Task to carry out — Scan the records for the word "field". Copy each line that includes it.
** Opening Working data block **
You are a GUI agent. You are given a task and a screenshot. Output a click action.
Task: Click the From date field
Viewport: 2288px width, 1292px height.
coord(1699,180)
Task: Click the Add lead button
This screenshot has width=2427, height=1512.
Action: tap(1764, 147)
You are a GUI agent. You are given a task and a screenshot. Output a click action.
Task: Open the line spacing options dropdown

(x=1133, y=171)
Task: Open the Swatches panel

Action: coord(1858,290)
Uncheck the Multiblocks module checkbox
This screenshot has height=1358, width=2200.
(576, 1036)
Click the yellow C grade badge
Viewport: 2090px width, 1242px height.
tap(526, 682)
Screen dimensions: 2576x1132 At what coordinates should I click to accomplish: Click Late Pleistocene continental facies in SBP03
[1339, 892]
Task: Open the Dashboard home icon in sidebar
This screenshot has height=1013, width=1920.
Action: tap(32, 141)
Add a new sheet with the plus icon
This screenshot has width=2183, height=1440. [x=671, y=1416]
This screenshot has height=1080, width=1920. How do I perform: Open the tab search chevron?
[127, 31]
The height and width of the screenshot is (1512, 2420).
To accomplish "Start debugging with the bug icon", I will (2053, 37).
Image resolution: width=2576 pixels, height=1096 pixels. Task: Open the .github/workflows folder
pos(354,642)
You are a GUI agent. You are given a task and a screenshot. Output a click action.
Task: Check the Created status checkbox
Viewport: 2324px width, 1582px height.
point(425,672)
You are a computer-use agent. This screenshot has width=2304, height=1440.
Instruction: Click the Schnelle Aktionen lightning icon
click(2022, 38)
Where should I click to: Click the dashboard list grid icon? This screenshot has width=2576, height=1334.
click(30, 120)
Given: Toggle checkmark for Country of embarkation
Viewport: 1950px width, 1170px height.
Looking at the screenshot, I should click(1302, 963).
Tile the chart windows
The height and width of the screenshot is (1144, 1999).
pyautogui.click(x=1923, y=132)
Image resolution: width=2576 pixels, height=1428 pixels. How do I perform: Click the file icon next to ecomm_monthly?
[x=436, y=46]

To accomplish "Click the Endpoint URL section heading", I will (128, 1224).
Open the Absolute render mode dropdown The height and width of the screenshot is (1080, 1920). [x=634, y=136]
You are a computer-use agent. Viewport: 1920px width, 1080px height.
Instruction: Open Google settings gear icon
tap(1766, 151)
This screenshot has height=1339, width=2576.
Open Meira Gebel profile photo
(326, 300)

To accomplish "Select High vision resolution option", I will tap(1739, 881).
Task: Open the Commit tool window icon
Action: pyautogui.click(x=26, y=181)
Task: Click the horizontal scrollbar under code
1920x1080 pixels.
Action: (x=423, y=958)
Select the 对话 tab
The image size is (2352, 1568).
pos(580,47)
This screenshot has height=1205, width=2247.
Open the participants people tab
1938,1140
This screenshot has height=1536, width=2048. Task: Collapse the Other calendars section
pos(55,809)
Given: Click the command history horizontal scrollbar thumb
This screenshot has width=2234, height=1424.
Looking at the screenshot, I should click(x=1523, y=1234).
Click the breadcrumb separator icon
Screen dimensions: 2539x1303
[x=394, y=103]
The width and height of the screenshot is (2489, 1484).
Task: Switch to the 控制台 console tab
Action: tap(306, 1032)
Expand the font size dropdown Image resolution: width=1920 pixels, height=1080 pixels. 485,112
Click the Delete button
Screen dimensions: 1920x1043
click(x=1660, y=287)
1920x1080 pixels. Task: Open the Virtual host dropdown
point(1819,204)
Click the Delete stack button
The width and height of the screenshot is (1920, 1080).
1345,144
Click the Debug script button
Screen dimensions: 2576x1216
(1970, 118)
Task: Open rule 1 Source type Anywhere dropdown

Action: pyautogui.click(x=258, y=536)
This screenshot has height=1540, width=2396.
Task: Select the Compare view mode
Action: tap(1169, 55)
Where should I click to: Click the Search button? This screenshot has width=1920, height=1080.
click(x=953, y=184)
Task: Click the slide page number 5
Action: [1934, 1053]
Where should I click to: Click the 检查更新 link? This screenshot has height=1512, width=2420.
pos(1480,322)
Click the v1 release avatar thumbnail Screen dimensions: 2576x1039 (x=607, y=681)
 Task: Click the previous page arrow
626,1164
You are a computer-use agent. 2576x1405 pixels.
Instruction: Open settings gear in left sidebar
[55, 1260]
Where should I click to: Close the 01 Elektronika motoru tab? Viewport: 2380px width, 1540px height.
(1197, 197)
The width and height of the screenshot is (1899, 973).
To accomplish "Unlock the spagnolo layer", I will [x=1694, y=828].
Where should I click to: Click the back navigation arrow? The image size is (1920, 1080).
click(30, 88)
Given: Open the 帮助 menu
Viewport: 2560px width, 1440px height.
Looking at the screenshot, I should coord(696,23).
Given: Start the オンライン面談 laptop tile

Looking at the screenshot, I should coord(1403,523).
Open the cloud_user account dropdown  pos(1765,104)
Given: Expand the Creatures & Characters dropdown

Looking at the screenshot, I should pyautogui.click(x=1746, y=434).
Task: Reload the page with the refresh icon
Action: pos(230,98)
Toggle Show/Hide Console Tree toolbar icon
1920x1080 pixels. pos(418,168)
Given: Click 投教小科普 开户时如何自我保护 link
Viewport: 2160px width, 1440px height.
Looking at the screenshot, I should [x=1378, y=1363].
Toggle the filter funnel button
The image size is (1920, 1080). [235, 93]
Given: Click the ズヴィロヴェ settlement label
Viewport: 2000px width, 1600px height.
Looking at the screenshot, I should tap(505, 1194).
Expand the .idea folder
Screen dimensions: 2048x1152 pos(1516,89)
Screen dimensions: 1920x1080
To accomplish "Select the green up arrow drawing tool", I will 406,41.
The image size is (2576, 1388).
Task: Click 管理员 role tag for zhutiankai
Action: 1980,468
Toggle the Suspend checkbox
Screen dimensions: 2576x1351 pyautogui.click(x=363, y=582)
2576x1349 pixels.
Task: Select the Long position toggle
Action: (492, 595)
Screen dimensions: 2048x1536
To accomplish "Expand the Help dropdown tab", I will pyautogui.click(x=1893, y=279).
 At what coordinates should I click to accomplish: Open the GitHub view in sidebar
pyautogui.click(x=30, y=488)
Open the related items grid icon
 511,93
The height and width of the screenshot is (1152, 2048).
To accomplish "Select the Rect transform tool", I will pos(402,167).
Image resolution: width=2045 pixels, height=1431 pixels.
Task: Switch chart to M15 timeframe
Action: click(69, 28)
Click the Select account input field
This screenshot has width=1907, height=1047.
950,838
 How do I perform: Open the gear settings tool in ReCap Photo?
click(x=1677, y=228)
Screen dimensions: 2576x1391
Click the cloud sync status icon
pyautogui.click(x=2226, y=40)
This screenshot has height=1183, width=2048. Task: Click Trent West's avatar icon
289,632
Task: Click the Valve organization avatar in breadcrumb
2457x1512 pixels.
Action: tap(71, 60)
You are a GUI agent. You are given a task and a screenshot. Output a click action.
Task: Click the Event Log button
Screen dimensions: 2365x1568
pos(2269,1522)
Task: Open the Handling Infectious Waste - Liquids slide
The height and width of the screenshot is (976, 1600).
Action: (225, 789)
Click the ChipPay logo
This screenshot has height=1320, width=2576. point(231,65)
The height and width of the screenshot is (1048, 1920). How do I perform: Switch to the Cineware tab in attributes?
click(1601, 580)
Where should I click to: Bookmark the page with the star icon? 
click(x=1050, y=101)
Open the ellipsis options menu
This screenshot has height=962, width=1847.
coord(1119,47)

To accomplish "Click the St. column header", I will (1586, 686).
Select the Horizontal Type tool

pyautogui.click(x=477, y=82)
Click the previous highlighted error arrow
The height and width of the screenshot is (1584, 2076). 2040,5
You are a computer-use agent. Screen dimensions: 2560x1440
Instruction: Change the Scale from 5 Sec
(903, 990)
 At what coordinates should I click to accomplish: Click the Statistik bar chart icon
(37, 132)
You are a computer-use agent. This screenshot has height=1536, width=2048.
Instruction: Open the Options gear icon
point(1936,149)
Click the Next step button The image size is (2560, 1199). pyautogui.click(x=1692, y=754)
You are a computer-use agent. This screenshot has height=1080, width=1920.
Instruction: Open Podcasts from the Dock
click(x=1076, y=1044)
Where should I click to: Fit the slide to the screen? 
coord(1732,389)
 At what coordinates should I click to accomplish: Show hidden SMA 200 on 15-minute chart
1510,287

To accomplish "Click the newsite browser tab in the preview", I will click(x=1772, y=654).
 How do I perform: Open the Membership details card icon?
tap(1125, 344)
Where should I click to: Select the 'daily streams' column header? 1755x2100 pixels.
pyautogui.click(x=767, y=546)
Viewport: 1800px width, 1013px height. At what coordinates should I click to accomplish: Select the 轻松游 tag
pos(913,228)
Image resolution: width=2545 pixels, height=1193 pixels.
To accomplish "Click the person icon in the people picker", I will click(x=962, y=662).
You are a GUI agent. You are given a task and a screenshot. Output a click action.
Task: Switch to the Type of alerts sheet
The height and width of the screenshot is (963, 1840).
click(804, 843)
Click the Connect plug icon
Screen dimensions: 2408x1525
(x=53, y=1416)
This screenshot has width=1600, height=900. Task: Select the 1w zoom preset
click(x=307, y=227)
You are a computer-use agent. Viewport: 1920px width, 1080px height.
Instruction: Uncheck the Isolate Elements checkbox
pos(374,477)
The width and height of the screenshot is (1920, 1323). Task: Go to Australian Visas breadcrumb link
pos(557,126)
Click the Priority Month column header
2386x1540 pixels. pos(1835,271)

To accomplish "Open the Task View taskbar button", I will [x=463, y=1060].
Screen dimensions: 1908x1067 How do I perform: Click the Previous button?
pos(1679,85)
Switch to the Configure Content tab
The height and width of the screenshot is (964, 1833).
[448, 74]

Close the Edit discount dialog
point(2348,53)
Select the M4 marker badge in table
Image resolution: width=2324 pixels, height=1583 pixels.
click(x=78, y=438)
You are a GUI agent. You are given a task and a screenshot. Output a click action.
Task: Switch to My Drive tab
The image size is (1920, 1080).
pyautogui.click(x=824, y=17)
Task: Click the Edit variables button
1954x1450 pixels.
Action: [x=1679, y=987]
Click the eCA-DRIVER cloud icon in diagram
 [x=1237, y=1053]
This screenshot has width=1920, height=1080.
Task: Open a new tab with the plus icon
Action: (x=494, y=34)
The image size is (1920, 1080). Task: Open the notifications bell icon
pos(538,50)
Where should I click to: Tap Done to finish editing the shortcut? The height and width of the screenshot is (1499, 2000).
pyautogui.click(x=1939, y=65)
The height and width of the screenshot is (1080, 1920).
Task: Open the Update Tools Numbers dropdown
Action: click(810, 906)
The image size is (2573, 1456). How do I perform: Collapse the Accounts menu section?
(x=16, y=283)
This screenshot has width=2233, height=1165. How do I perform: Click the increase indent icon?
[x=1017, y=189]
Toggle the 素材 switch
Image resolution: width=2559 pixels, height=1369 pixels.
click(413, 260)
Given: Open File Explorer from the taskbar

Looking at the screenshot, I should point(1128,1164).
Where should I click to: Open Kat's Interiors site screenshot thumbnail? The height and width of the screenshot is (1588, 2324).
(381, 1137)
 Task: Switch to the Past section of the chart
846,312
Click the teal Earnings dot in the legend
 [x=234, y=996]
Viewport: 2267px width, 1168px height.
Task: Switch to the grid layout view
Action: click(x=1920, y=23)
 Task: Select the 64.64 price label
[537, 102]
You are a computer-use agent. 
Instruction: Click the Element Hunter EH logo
** Closing Working data block **
Output of the task —
Task: Click the From date field
Click the Select account input field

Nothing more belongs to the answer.